The Christchurch massacre and its message

In the early afternoon of Friday 15 March 2019, a heavily-armed man invaded a mosque in central Christchurch, New Zealand, and began systematically murdering people, while live-streaming his actions on Facebook. He moved on to another mosque and killed others, before a brave man tackled him and he fled, possibly to carry out a third attack. Minutes later, he was stopped by police and arrested.

Fifty-one people had been killed, and another 50 were injured, many of them very seriously. For the Muslim community, and for Christchurch in general, the world would never be the same again.

In 2010 and 2011, we had suffered very damaging earthquakes, and 185 people were killed. That was a tragedy, but this latest horror seems worse in that it was man-made, not an act of nature. It is, of course, just one more evil demonstration of what lengths people will go to to show their hate of others.

In this case, religion and fear of an “invasion” by people of different appearance and beliefs was the motivating factor. However, hatred as displayed by the murderer here is not confined to matters of religion. To varying degrees, a great many people express their hatred every day for others who are “different” to them in origin, appearance, political belief, or any of a number of things. And the majority of them do it on so-called social media.

The perpetrator here certainly used it for his purposes, meeting on line with others of similar views, publishing an on-line “manifesto”, and of course providing a live feed of his atrocities which Facebook kindly propagated for him. The company did take down the original video when belatedly notified, but copies, many of them altered in various ways to avoid recognition by filters, were uploaded in their hundreds of thousands, and spread to YouTube and other platforms.

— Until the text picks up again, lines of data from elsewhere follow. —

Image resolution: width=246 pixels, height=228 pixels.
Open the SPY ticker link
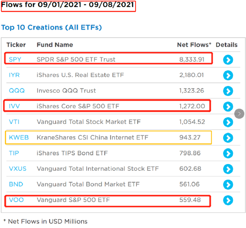(15, 60)
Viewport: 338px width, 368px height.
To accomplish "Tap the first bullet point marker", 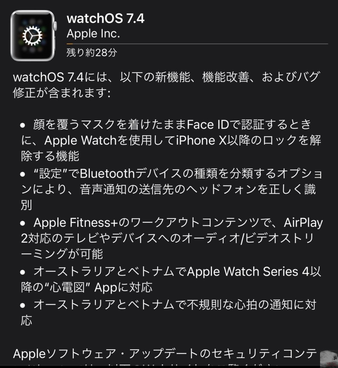I will click(x=23, y=125).
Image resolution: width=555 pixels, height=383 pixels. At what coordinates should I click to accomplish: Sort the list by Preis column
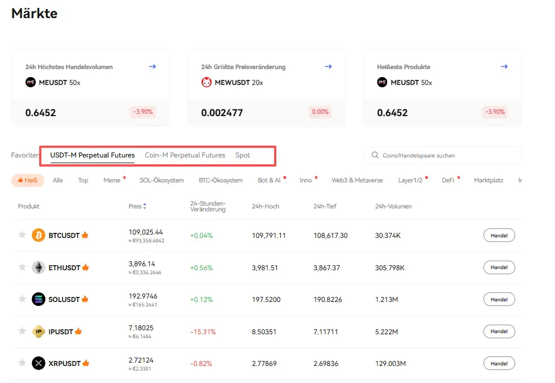[x=137, y=207]
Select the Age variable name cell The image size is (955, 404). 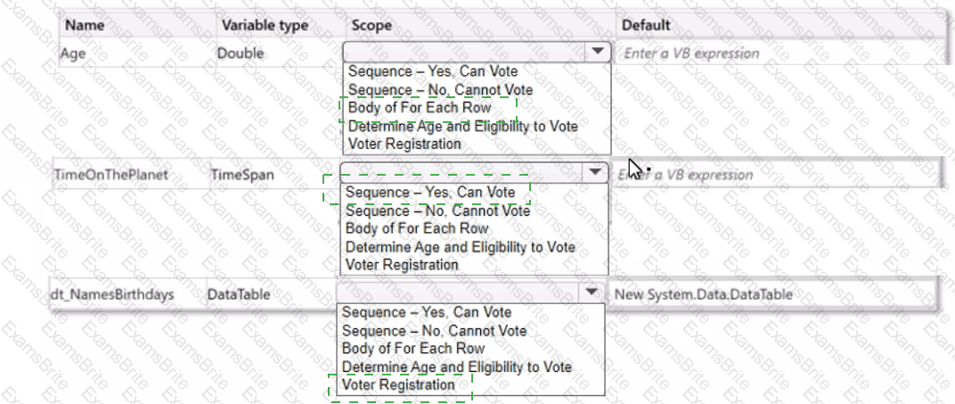73,54
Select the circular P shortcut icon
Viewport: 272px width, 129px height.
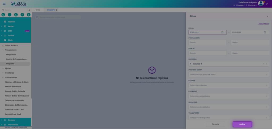pyautogui.click(x=22, y=15)
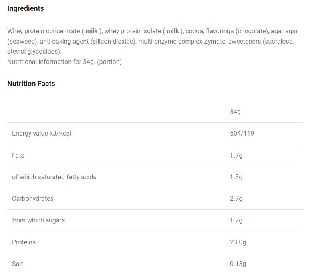Image resolution: width=310 pixels, height=274 pixels.
Task: Select the Fats row label
Action: tap(18, 155)
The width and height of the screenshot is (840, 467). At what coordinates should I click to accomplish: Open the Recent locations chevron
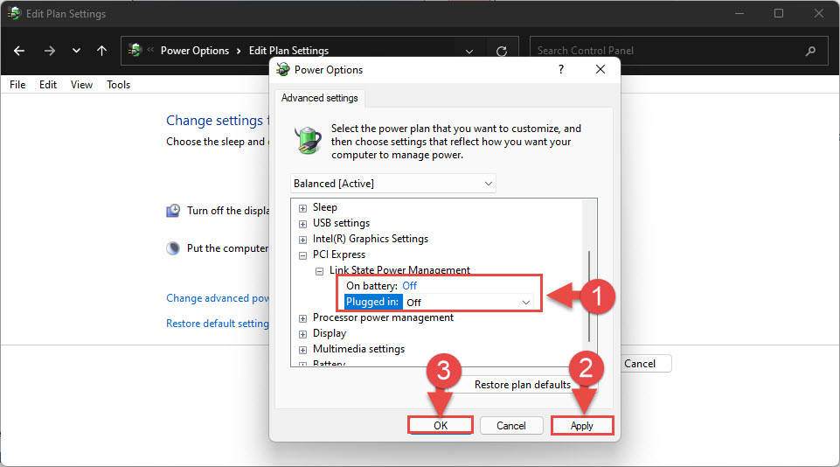(76, 51)
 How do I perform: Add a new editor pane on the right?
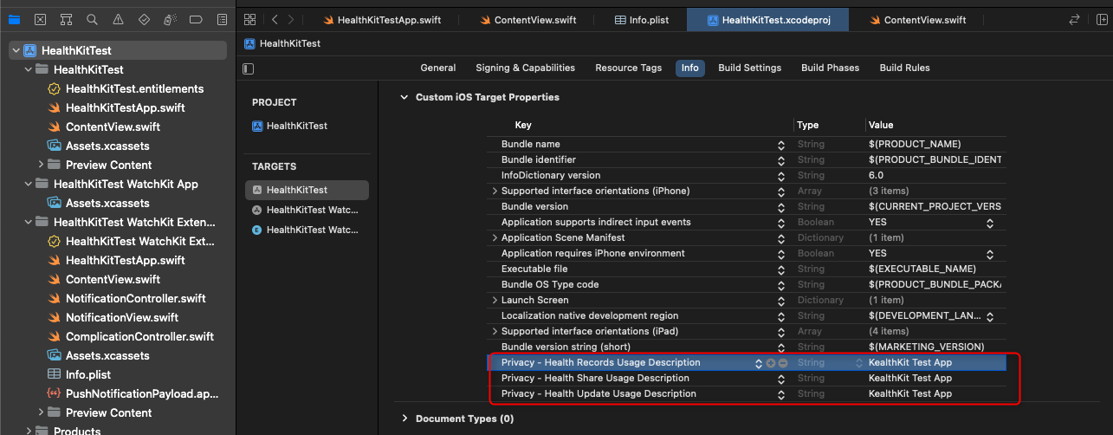point(1099,19)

Who were the people who did this on a scale that Facebook and YouTube, with all their resources, were unable to contain? Clearly there is a whole army of haters out there, who took great delight in the actions of this person and wanted to help promote his evil to the world.

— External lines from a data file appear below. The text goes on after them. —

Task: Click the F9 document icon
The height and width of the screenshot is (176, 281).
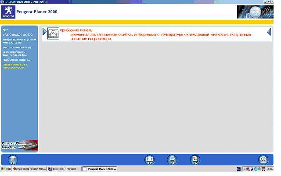Action: [195, 160]
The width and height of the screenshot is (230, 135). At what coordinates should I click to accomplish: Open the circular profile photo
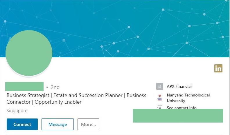29,53
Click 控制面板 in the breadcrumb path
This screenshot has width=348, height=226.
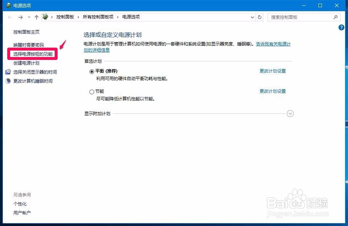click(x=65, y=17)
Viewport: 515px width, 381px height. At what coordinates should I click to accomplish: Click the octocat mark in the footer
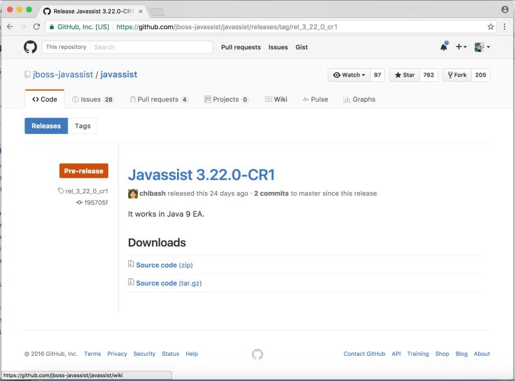[257, 354]
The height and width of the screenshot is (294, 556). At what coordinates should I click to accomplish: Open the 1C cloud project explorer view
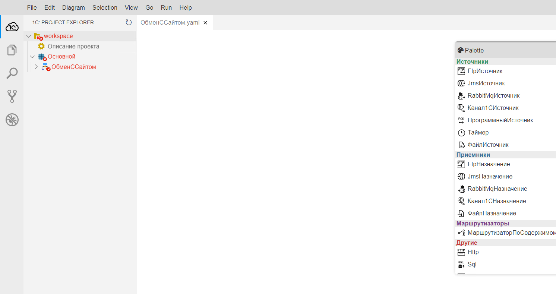(12, 26)
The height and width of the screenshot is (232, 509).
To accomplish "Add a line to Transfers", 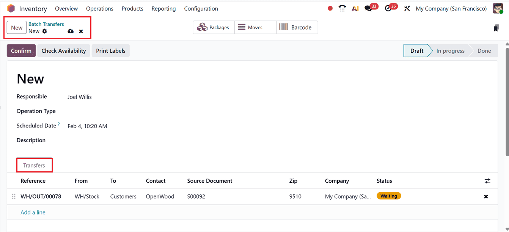I will point(33,212).
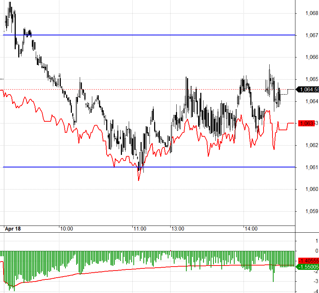Select the red price marker labeled 1,063
This screenshot has width=319, height=293.
pos(306,123)
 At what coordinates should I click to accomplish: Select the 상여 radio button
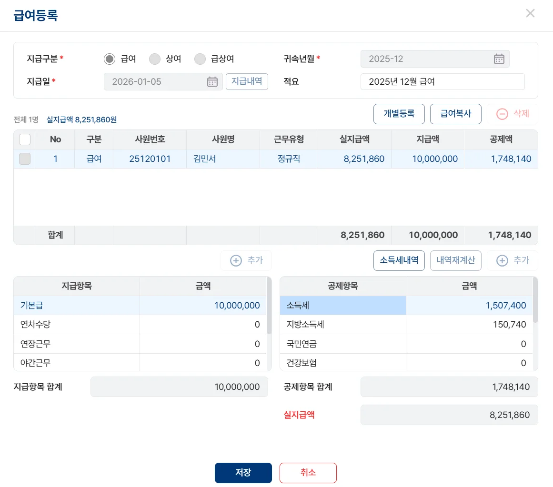pos(155,59)
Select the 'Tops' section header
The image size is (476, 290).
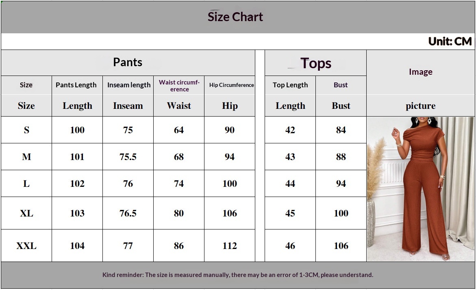pyautogui.click(x=315, y=63)
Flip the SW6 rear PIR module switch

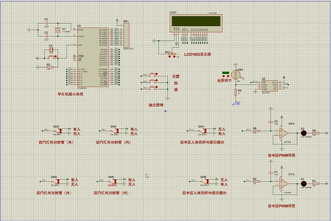point(204,182)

While religion is one of the major causes of on-line hate, and murder the worst manifestation of it, there are thousands every day who use the world wide web to denigrate, humiliate, and terrorise others against whom they have a real or imagined grudge. And this all starts at a very young age.

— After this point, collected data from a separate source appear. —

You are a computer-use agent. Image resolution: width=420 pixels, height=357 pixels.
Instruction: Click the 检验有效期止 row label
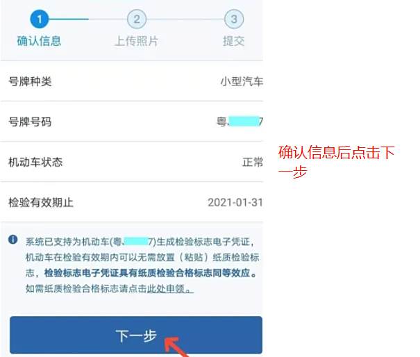point(41,202)
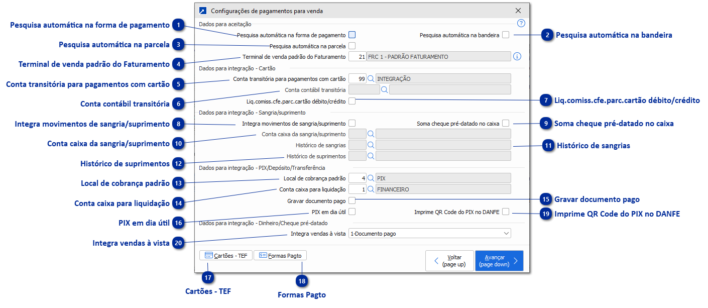Tick Imprime QR Code do PIX no DANFE
708x308 pixels.
click(506, 212)
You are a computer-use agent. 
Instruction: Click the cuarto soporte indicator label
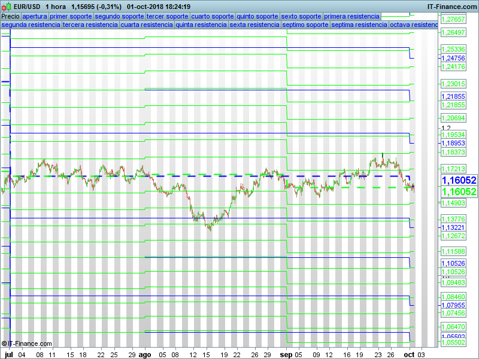[213, 16]
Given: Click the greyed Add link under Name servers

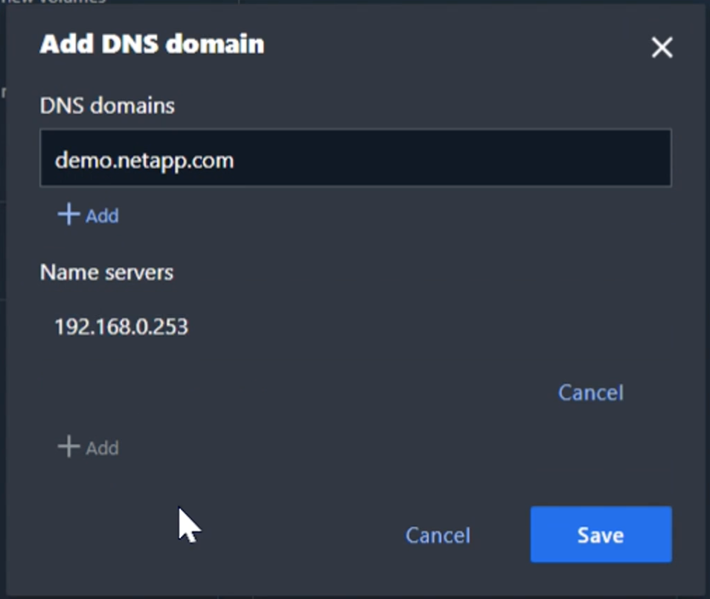Looking at the screenshot, I should pyautogui.click(x=102, y=448).
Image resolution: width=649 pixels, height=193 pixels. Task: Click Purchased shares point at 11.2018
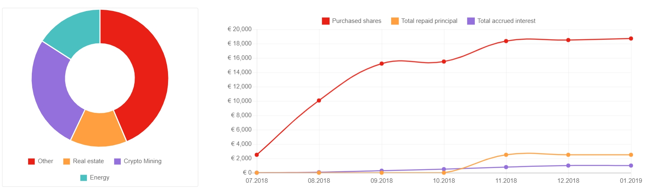pyautogui.click(x=506, y=41)
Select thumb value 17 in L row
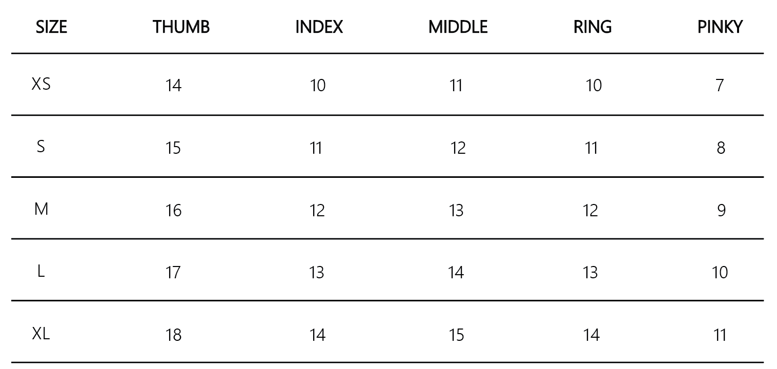This screenshot has width=777, height=369. point(173,273)
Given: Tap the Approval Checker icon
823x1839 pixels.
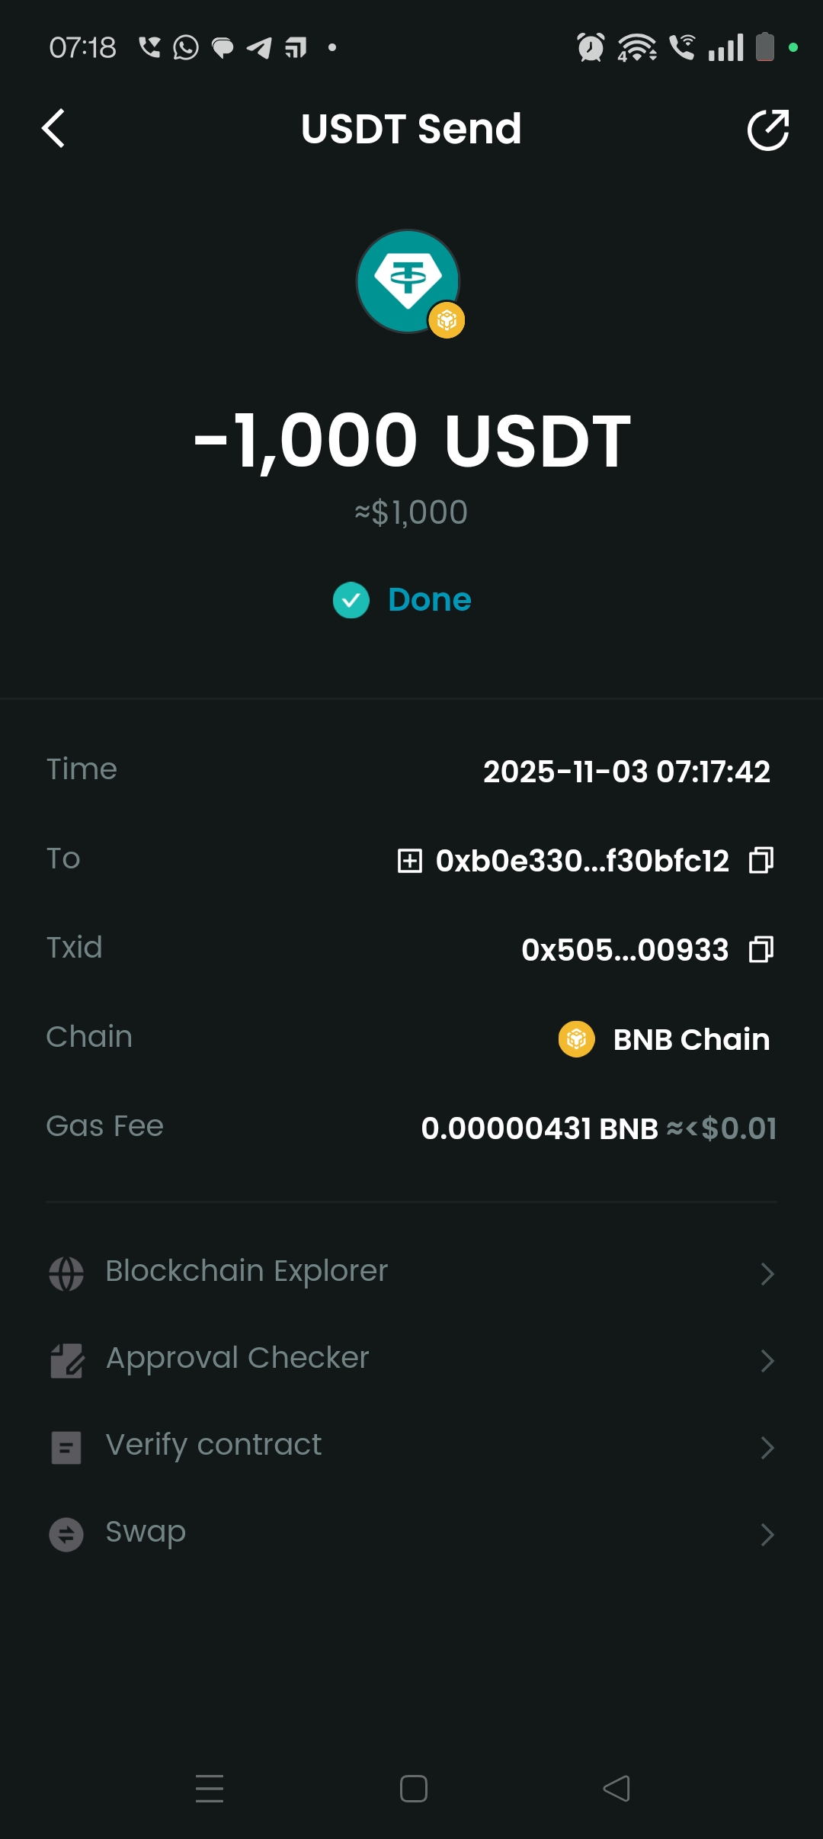Looking at the screenshot, I should (66, 1360).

Ask any child of school age, and he or she can probably tell you numerous tales of on-line bullying. Instances of this have been serious enough in some instances to cause suicides, but all of them result in at least embarrassment, humiliation, or distress. Most start from no more than some difference of opinion, or slight dislike of someone’s appearance, but the ease of using social media and the possibility of anonymity make it easy for the bullies to escalate their attacks.

Adults, too, jump onto the net to hate on others at the slightest provocation. Say something in favour of gun control, and the fanatics will swamp you with their venom. Criticize dogs, and rabid dog owners will attempt to crucify you on line. And in politics, of course, hating the “other side” because their views don’t coincide with yours is commonplace. In fact, almost any viewpoint one has these days can be the object of people’s nastiness if it happens to disagree with what they believe – just see the comments on any news site, or even on a YouTube music video!.

The internet is a wonderful invention which makes our lives much easier, and adds to the total of human knowledge. But it has also increased enormously the power to spread hate, and human nature is such that millions have embraced that use for it. Why do so many no longer respect the right of others to have contrary views, whether they be about religion, politics, sexual orientation, gun control, the merits of dog ownership, the way they dress, the music they like, or a thousand other things?

It seems that the internet has a dehumanising effect on some people, and they care nothing for the pain that their hatred brings to others. They behave in a way that they wouldn’t in “real” life, but feel comfortable doing on line. But what can we do to reverse this?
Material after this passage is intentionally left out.